Los cuatro lustros cumplidos del siglo XXI nos muestran cierto desencanto con la democracia, frustración ante expectativas que la democracia no puede cumplir, pues no es una panacea sino un frágil método de gobierno con el mérito de resolver la mayoría de los problemas que la abruman sin necesidad de recurrir a la violencia. Parafraseando a Churchill, si no el mejor, la democracia en los hechos ha demostrado ser la menos mala de las formas de gobierno. En suma, los retos de la democracia no están en el cambio de su estructura fundamental, esas instituciones que la han moldeado y que se recogen en sus constituciones, sino en sus ciudadanos, y en el uso que le den a esas instituciones para impulsar la democracia.
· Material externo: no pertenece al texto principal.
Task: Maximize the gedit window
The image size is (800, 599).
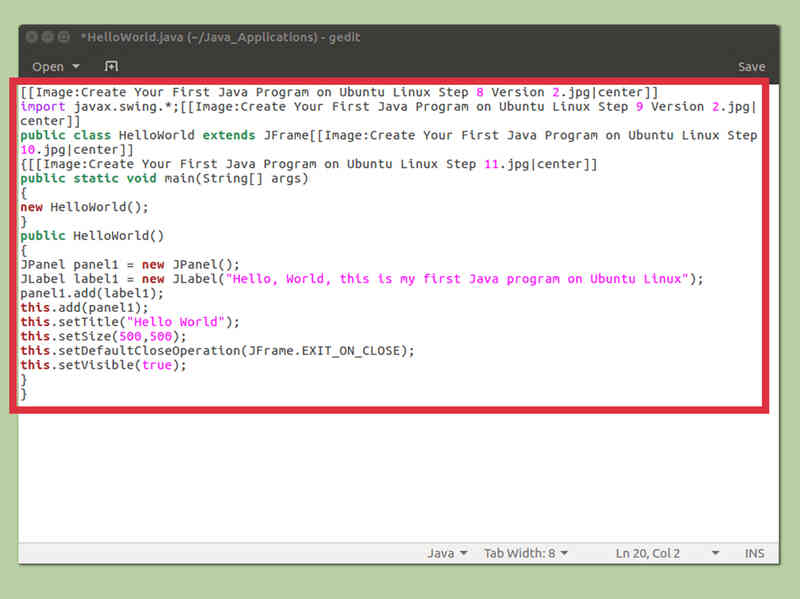Action: [63, 36]
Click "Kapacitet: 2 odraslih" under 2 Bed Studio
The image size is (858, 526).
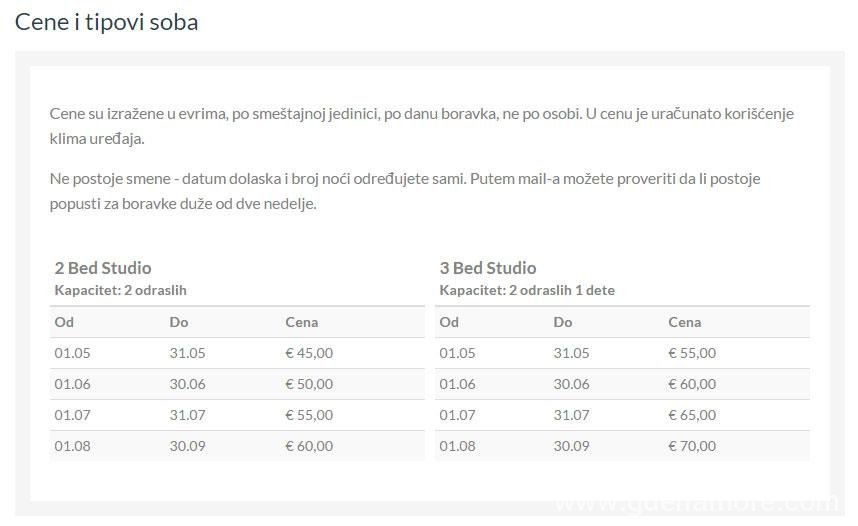click(x=120, y=290)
Sartori lo destaca en metafóricas palabras: “Tenemos que distinguir la máquina y los maquinistas. Los maquinistas son ciudadanos, y no son nada del otro mundo. Pero la máquina es buena. Es más, en sí misma, es la mejor máquina que se ha inventado nunca para permitir al hombre ser libre, y no estar sometido a la voluntad arbitraria y tiránica de otros hombres. Construir esa máquina nos ha llevado casi 2.000 años. Intentemos no perderla”. No resulta casual entonces que en el tiempo presente se haga tanto hincapié en el estudio de la ciudadanía, y haya renacido el interés por el republicanismo y su insistencia en la relevancia de las virtudes cívicas y la participación ciudadana para robustecer la democracia.
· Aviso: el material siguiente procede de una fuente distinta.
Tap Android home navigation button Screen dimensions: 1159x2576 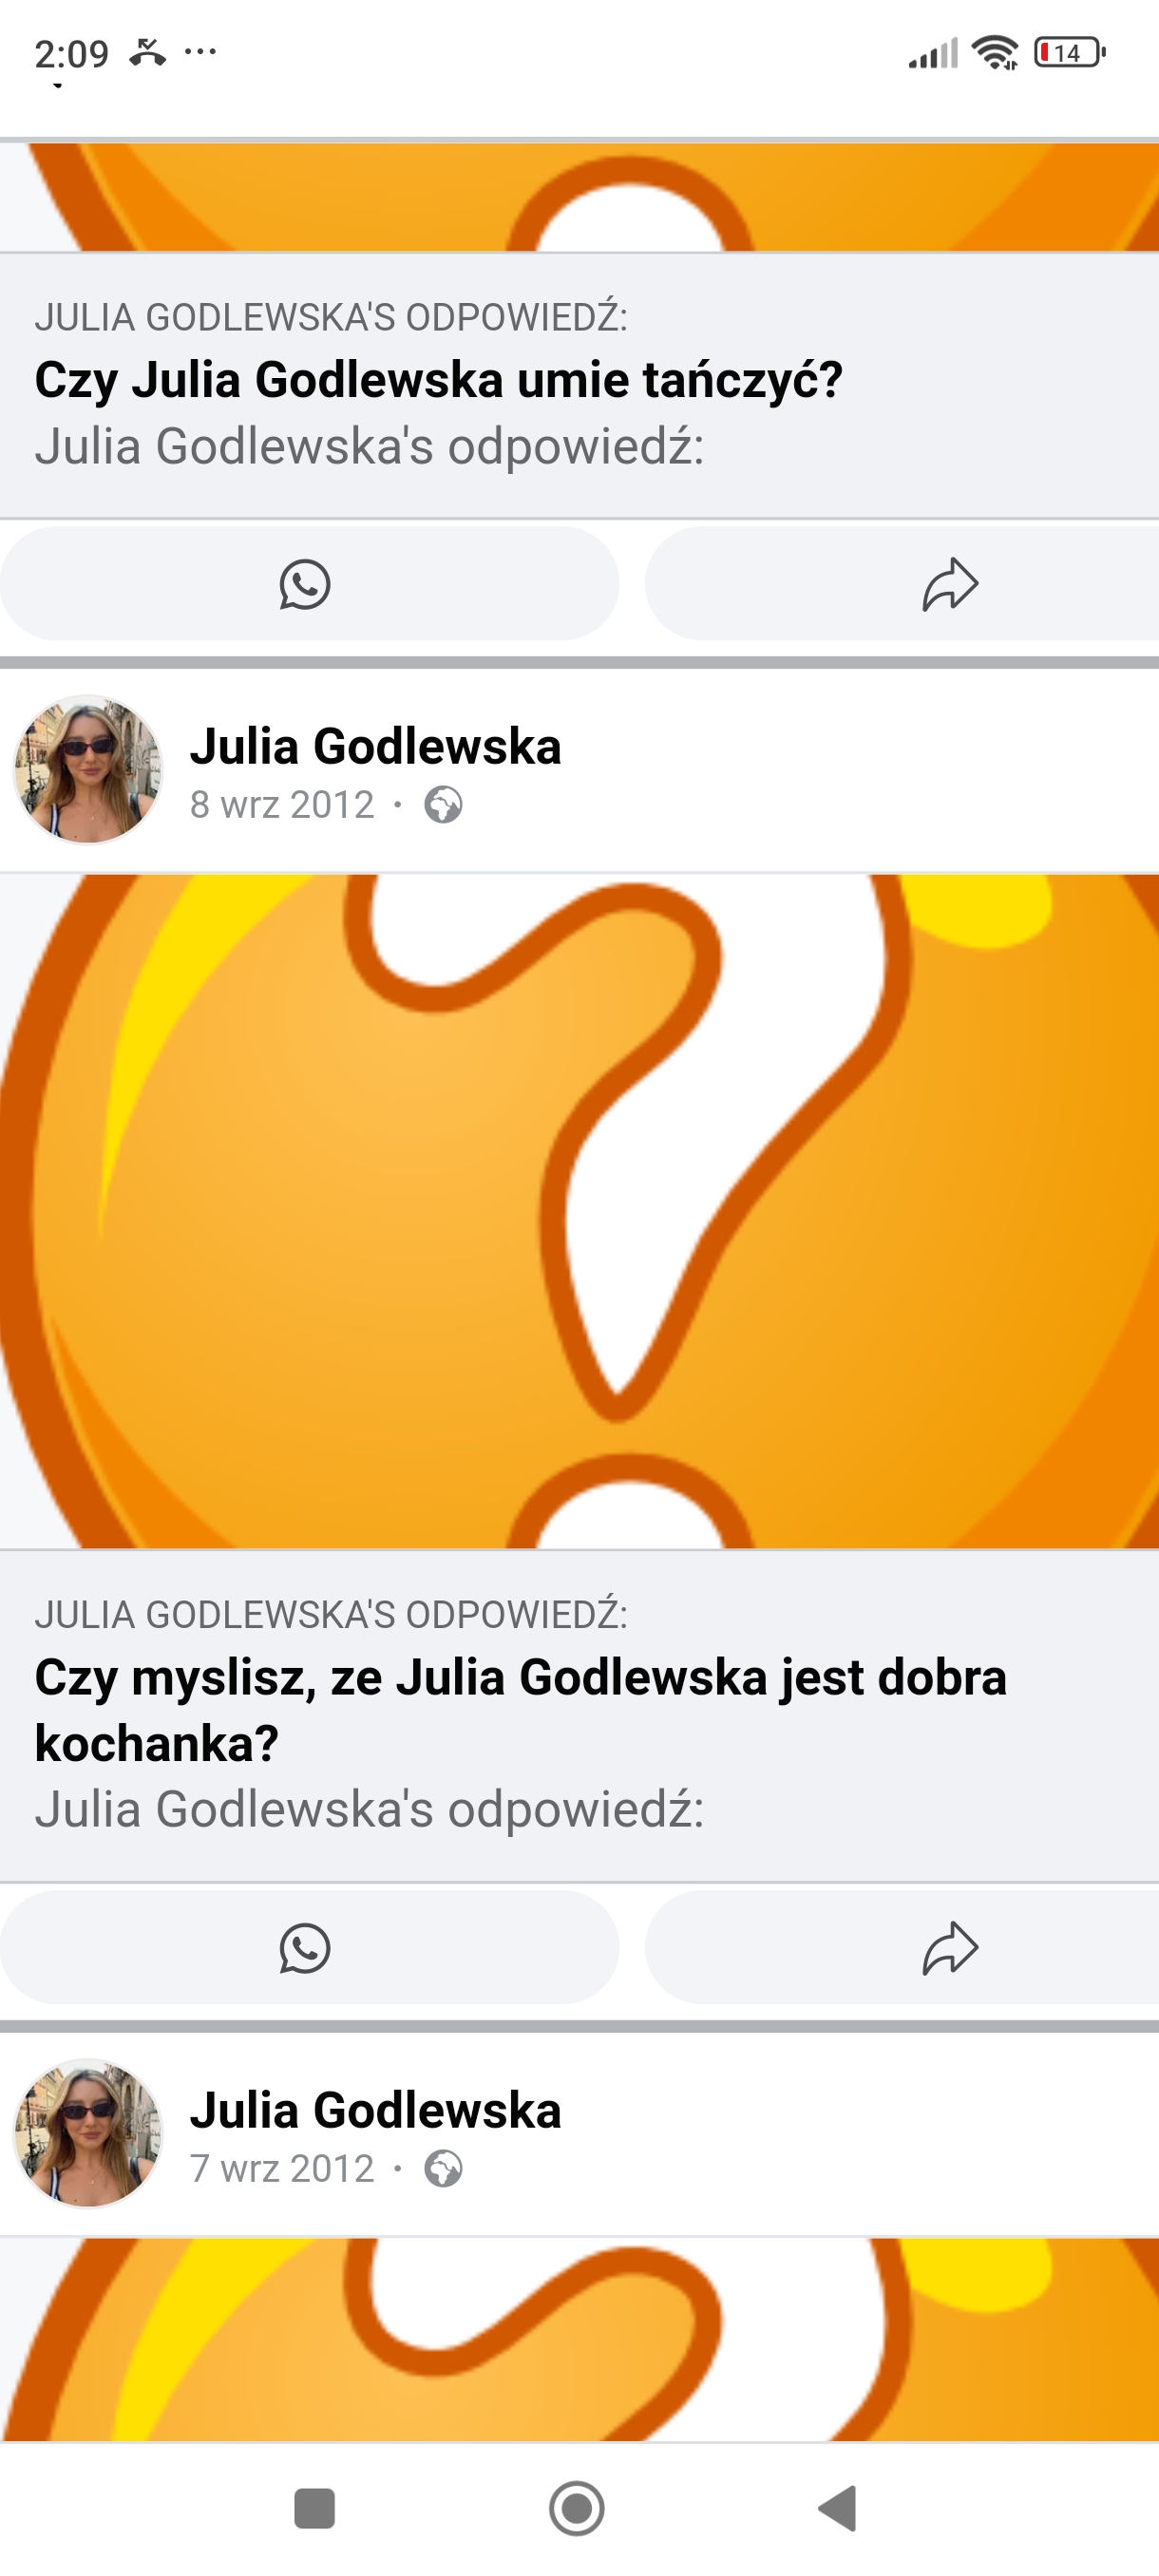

Y el Estado ¿tiene futuro? Lo que existe se resiste, y el Estado sigue siendo hoy esa unidad organizada de decisión y acción en la que despliegan su vida los seres humanos. Ninguna otra forma política ha podido sustituir, pese a que esa es la ambición de los “libertarios”, al Estado moderno. La integración de los ciudadanos a su comunidad política encuentra en el Estado nacional su fórmula institucional por excelencia. La autonomía decisional del Estado , así la concibamos como una autonomía relativa, es condición necesaria para fortalecer la democracia, así como la participación democrática es la mejor garantía para fortalecer el Estado, y con ello contribuir a la satisfacción más plena de las demandas ciudadanas, y su correlato en el apoyo decidido del pueblo a la autoridad de las instituciones estatales.
Es una falacia señalar que la globalización traerá como consecuencia la desaparición progresiva del Estado. Por el contrario, los Estados han demostrado una capacidad de adaptación a la globalización, más aún si son estados fuertes en términos de su organización interna. El Estado constitucional regido por el derecho, protector y promotor de los derechos humanos, sostenido bajo genuinos principios de legitimidad democrática, sigue siendo en la actualidad, pese a los cambios de toda índole que experimenta el mundo, el modelo de Estado que mejor garantiza la convivencia pacífica y el ejercicio de las libertades de sus ciudadanos.